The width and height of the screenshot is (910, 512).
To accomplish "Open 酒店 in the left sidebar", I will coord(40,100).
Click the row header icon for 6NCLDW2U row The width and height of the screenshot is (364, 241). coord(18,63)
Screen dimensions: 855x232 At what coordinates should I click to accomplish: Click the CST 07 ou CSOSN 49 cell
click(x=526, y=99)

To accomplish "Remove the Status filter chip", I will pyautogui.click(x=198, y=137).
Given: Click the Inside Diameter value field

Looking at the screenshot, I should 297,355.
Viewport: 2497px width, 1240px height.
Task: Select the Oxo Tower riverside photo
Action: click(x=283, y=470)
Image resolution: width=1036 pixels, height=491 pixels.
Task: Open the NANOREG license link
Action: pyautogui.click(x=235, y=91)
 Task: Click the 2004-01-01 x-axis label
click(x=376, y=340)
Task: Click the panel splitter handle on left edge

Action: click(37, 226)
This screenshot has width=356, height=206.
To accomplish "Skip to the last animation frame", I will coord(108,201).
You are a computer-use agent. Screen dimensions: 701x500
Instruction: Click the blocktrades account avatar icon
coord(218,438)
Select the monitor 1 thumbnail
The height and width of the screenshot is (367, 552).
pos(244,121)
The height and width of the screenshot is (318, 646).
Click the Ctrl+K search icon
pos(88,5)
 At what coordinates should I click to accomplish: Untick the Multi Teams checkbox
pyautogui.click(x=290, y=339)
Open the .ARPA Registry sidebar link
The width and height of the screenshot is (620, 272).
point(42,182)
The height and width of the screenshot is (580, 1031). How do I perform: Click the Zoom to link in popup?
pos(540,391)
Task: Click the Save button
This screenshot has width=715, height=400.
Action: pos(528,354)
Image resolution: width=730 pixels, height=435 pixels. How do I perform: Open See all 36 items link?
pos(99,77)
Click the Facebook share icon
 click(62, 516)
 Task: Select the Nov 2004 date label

--- What you are asked to do ---
Reproduce the stretch from the line containing "Screen dimensions: 855x232" through the line containing "will pyautogui.click(x=198, y=137).", requests and all, with each answer coordinate multiplied by 1.55 and rounded to a whole number (halves round up). Leave all other text unchanged.

--- Exercise result ---
Screen dimensions: 855x232 At what coordinates should I click to accomplish: Click the CST 07 ou CSOSN 49 cell
click(x=815, y=153)

To accomplish "Remove the Status filter chip", I will pyautogui.click(x=307, y=212).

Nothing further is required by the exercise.